PROBLEM: From the entries below, report how many lines contain the string "agent". Only the number is wanted.

_ _ _ _ _

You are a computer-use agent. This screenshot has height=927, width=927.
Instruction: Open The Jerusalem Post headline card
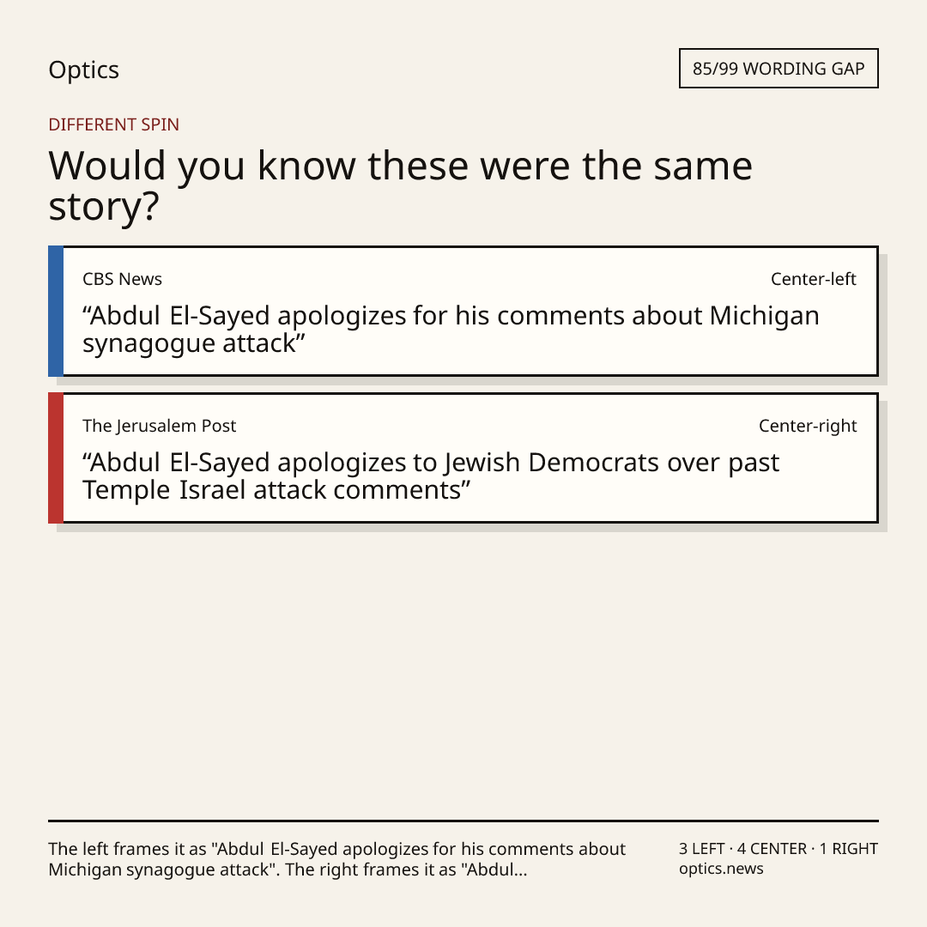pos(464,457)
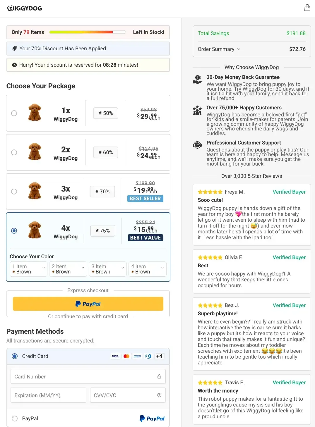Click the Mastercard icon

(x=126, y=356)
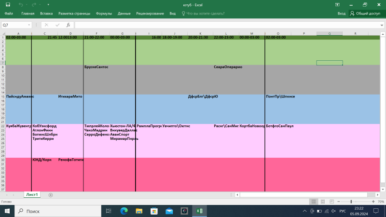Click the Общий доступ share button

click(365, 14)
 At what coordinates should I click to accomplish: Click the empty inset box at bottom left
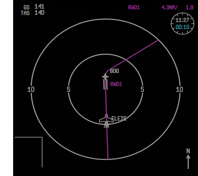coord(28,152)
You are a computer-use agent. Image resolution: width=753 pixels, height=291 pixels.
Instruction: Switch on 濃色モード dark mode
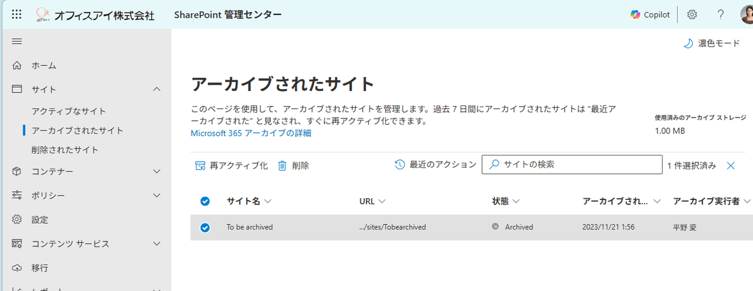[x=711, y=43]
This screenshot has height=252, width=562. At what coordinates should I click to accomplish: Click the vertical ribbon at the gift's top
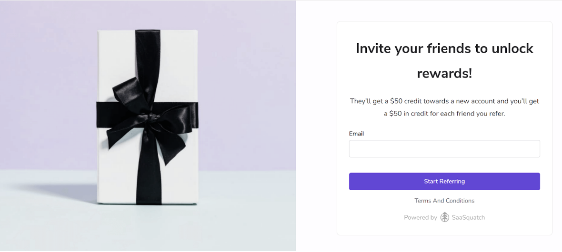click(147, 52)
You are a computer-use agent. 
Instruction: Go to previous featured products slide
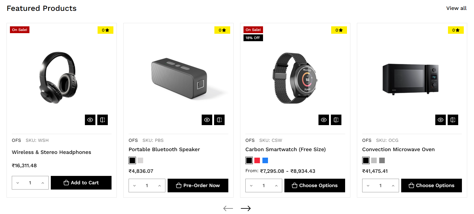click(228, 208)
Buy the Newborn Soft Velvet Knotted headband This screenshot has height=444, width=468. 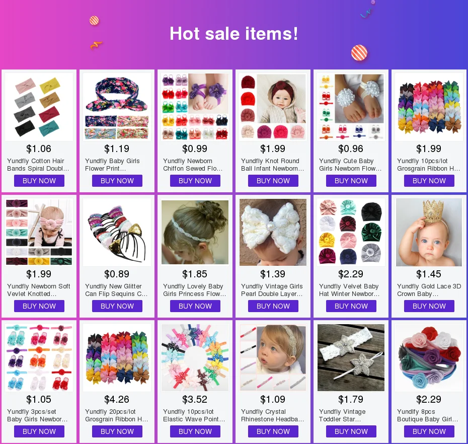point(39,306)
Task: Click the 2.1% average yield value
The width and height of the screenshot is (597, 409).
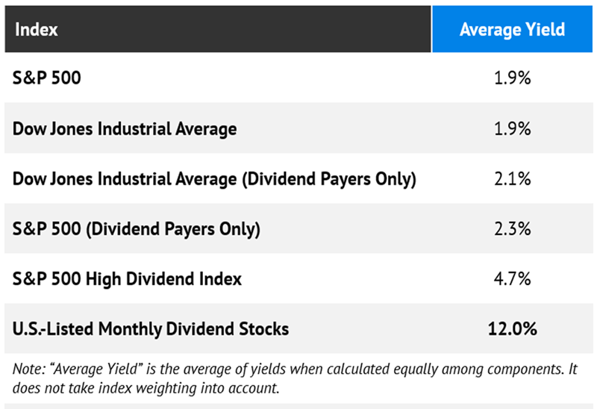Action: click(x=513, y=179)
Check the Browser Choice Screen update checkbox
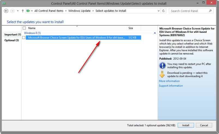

_ _ _ _ _

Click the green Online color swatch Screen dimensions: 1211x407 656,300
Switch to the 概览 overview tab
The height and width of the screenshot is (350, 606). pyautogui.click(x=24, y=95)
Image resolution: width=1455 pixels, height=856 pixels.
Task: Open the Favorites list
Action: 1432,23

_ _ _ _ _

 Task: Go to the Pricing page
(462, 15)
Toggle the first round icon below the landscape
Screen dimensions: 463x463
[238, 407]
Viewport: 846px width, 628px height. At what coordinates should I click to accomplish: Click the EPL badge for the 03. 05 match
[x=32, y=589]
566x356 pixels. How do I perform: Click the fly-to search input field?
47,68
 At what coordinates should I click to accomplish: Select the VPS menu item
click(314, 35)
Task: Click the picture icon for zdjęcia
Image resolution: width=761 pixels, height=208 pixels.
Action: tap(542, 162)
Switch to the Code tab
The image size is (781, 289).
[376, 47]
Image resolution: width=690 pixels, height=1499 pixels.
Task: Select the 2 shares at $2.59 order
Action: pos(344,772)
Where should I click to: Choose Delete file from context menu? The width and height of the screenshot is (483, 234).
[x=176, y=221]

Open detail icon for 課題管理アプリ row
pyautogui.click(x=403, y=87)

_ _ _ _ _

EXERCISE RESULT: 3